Resourced detection engineers may opt to take this a step further and explore other file types that are easily user executable and support JavaScript to cover future threats.
Comprehensive File Analysis: Antidote to Malicious File Tradecraft
At OPSWAT, we believe that cautious users are a key element in defending against the onslaught of attacks. But we also know that putting all expectations on our users to recognize and avoid carefully crafted lures is not a realistic prospect.
For this reason, we’ve developed effective, highly automated means to detect malicious files at scale and within common workflows. MetaDefender Sandbox can analyze and detect SVG files that may come through connected pipelines and integrations, helping protect email and web pathways with adaptive analysis capabilities.
Here’s a sample SVG file illustrating Deep CDR capabilities identifying active JavaScript content in the file and identifying risk items.

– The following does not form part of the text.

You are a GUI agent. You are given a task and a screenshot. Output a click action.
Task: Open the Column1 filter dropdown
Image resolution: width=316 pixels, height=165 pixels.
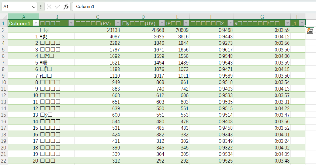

Sample Hashes from Active Campaigns
Below are file hashes of observed malicious SVG samples for your threat hunting and YARA rule development.
37ec9cea8684862bf90a77750d299c402b22fd45227394f9c021271c220efde5 |
af5448f719717b02658fa6125867891c9a8398d7962c8351c52581222123812f |
e078956a4722bc5352b9f3579b0f347442e6d8bfae474989005748691c96ad61 |
c3bea88d3dd9af95a7abed667395ec7e97b9d03234e96f1deb58246eda79c480 |
0c635495ae1f7f5abb54758774e0cf3a45de833e4a625fa73b66b6fa68dba016 |
7e4196e0ea594313440db113f33e3e0cb324d48b7e7067f49692d896ced61dbd |
380228c46ad165986caf5be62c4e53104d149de19fdcd8bf1e7d0d15d9e2d734 |
20e7a72bee139660755215f2aad7695cc5b2042e3bc93d96b4da6a1ddb9d3b5c |
a559ba903d3ffe755e54bd9d74d338ce8b4a140f1495f31d380e5875ea110f77 |
d050b960f05f939598565d4ea9f54743116a5fff579de171e2380354627cf45d |
ff342515e4ab999397f9facfd3185ab251dab872a425a7a7a298971d013285ad |
ff7bb63fa228e01c0fe5f214db0b5cc60e67f0b8ba2d7984bdc6aa34bf00fd9a |
Customers using MetaDefender Sandbox benefit from rapid threat intelligence updates, including emerging file formats like SVG. Once detection logic is deployed, threats such as those discussed in this blog are automatically identified and quarantined, ensuring continuous protection even as attacker tactics evolve.
Final Thoughts: File Formats Are Fluid—So Should Your Defenses Be
Attackers constantly evolve their methods, and the use of JavaScript-laden SVG files in phishing campaigns is a prime example of this adaptive tradecraft. While the file extension may change, the core threat—execution of obfuscated scripts—remains the same.
To stay ahead, defenders must continuously refine detection techniques, adapt existing rules to new formats, and leverage automated analysis tools like MetaDefender Sandbox to uncover malicious behavior buried in unexpected places. Relying on user vigilance is not enough—scalable, intelligent defenses are now essential.
*What Are SVG Files?
SVG, or Scalable Vector Graphics, is a widely used file format for displaying vector-based images on the web. Unlike traditional image formats like JPEG or PNG, SVG files are text-based and written in XML, which allows them to include interactive elements and even embedded scripts such as JavaScript. This flexibility makes them useful for developers—but also attractive to attackers looking to hide malicious code in plain sight.